▶ [TASK DESCRIPTION]: Put every line of the data below into a JSON list of strings, one string per line, leaving out any blank lines.

------------------------------

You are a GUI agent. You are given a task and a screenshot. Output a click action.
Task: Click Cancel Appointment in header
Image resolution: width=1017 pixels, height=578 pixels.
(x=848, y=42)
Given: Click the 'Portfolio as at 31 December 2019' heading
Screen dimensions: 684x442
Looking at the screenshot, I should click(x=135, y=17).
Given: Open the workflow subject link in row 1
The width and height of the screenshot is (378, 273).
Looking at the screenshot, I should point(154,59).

------------------------------

▶ [OUTPUT]:
[
  "You are a GUI agent. You are given a task and a screenshot. Output a click action.",
  "Task: Click Cancel Appointment in header",
  "Image resolution: width=1017 pixels, height=578 pixels.",
  "(x=848, y=42)",
  "Given: Click the 'Portfolio as at 31 December 2019' heading",
  "Screen dimensions: 684x442",
  "Looking at the screenshot, I should click(x=135, y=17).",
  "Given: Open the workflow subject link in row 1",
  "The width and height of the screenshot is (378, 273).",
  "Looking at the screenshot, I should point(154,59)."
]